--- START Source extract ---

Thursday, April 30, 2009

Points of Light

Dungeons and Dragons 4th Edition is, by default, embedded in a campaign setting known as "Points of Light".

Points of Light is a significant departure from previous campaign worlds. It does not offer a fully-realised geopolitical landscape in the style of Dragonlance or the Forgotten Realms. In instead offers an unmapped wilderness into which individual adventure locations can be freely inserted.

There's several reasons for the change. One is that larger published campaign worlds come with baggage. In a setting like Dragonlance or the Realms, it's easy for player characters to be overshadowed by high level NPCs and have their stories pale beneath sweeping global events and epic international conflicts. Players can come to the table with unhelpful pre-conceptions based on earlier experiences with the world. DMs can feel pressured to absorb fantastic amounts of information in order to present a canonical "real" version of the setting to their players.

More importantly, though, the change highlights the core assumptions underlying D&D. The D&D universe is one where civilisation is scattered and fragile. Small "Points of Light" are divided by miles of wilderness teeming with lawlessness and horror. It's a world in which armies and constabularies are either absent entirely or deeply unable to clear back the darkness.

Points of Light is a world that needs heroes. It has problems that can only be solved with swords and spells, and those problems are so numerous that a nation of heroes could strive for a hundred lifetimes without stamping out the last of the evil. The gods are not active, the kings are not brave, and such elder wizards as exist are provincial and un-charitable. There are no higher forces making the players redundant - their characters are literally the last line of defence.

You can see the problem of canonical settings in Marvel or DC comics. Before any new hero can get a shot at defeating Dr Doom's evil plans, the writer first has to establish that the Avengers are off-world, the X-Men are busy, and S.H.I.E.L.D. have their hands full. Before an up-and-comer can go toe-to-toe with Darkseid, we need to know why the Justice League, Justice Society, Green Lantern Corps, Teen Titans, Outsiders, Doom Patrol and, in a pinch, Batman, have not already dealt with the problem. It's no fun feeling like the night-shift janitor who only gets called in when all the competent people want the day off.

Points of Light is modular. If you have five adventures describing aspects of the setting, you can use three and ignore two without leaving suspicious blank spots on the world map. There's no global cartography and the relationship of one location to another need never be better defined than "to the north and east". Moreover, if you pick up a Forgotten Realms product and like the sound of Shadowdale, you can insert it wholesale into Points of Light without worrying about its larger context.

This will all sound familiar to the experienced player. It's the way many of us have built up D&D campaign worlds since the earliest editions. Points of Light gives official sanction to this kind of simple patchwork design, and directly offers it as a design model to the beginning DMs who will get the most use out of it.

The theme of Points of Light is something that Thunderspire Labyrinth takes to heart. Thunderspire's quest hub is the Seven-Pillared Hall, a small community of traders presided over by the mysterious Mages of Saruun. The Hall lies within the underground ruins of the long-abandoned minotaur city of Saruun Khel, better known today as the Thunderspire Labyrinth. While the Hall may be a safe haven, the remainder of the Labyrinth is haunted by lawless humanoids and horrific below-ground predators.

--- END Source extract ---

Task:
In the post on Points of Light, list every hero or team in the sentence about Darkseid whose failure to deal with the problem would need explaining first. The material that comes next is from a separate source and has no connection to the post on Points of Light.

--- START Listed entries ---

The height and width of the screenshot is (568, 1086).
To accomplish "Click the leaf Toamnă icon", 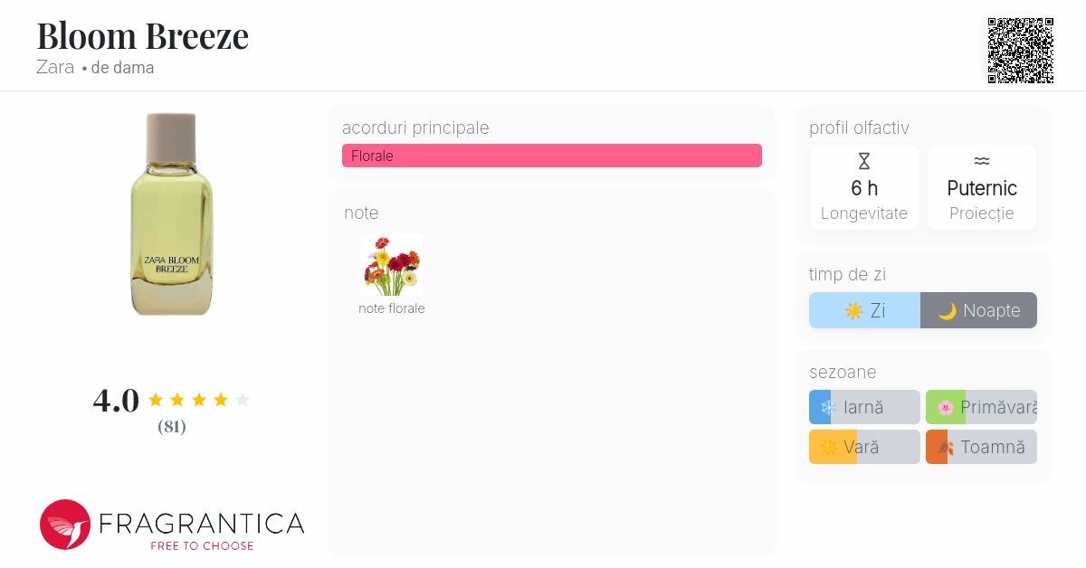I will [x=946, y=448].
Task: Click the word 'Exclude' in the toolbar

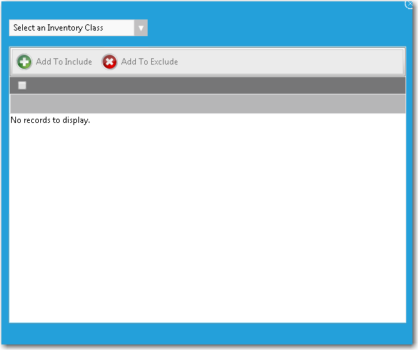Action: click(163, 62)
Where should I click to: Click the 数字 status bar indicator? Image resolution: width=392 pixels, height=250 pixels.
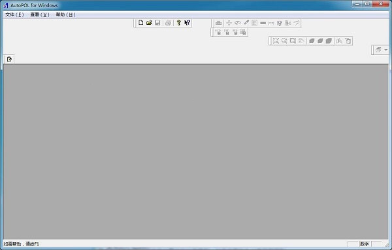365,243
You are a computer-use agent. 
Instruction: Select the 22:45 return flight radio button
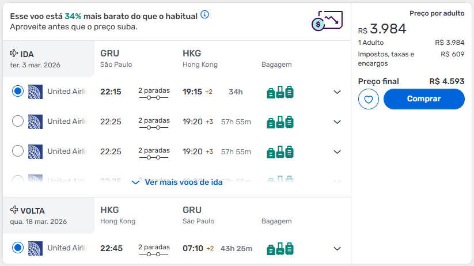tap(18, 248)
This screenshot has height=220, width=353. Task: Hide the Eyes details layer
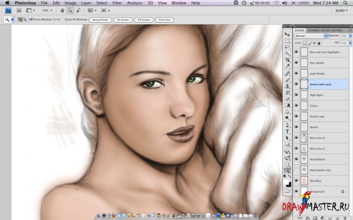[x=296, y=62]
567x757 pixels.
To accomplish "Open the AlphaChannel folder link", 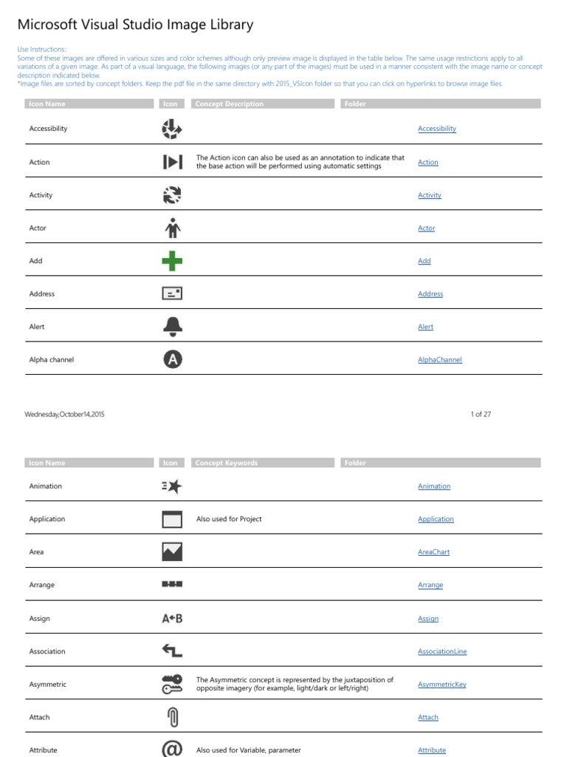I will (x=440, y=360).
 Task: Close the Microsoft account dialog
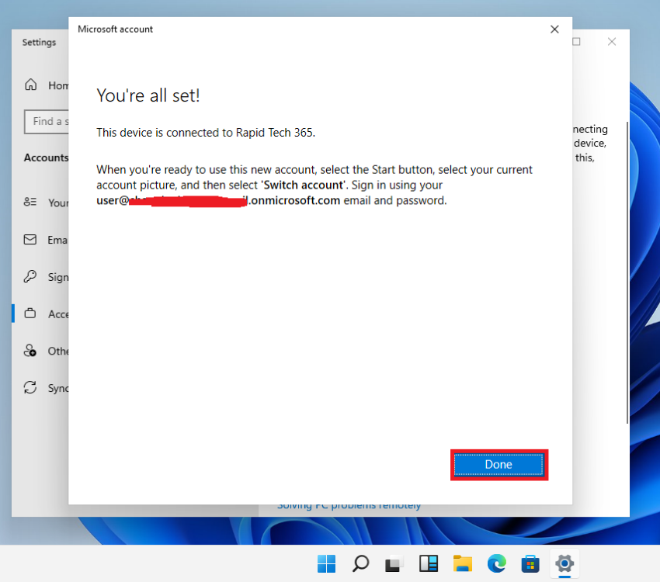(554, 29)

--- END Listed entries ---

Written response:
Justice League
Justice Society
Green Lantern Corps
Teen Titans
Outsiders
Doom Patrol
Batman